- Work instructions
Write out each of the lines below precisely, changing nothing.

>> begin Given records

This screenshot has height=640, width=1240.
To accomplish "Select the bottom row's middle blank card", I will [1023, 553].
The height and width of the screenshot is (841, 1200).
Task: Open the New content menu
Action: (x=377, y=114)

>> end Given records

- Complete answer
This screenshot has height=640, width=1240.
To accomplish "Select the bottom row's middle blank card", I will [1023, 553].
The height and width of the screenshot is (841, 1200).
Task: Open the New content menu
Action: (x=377, y=114)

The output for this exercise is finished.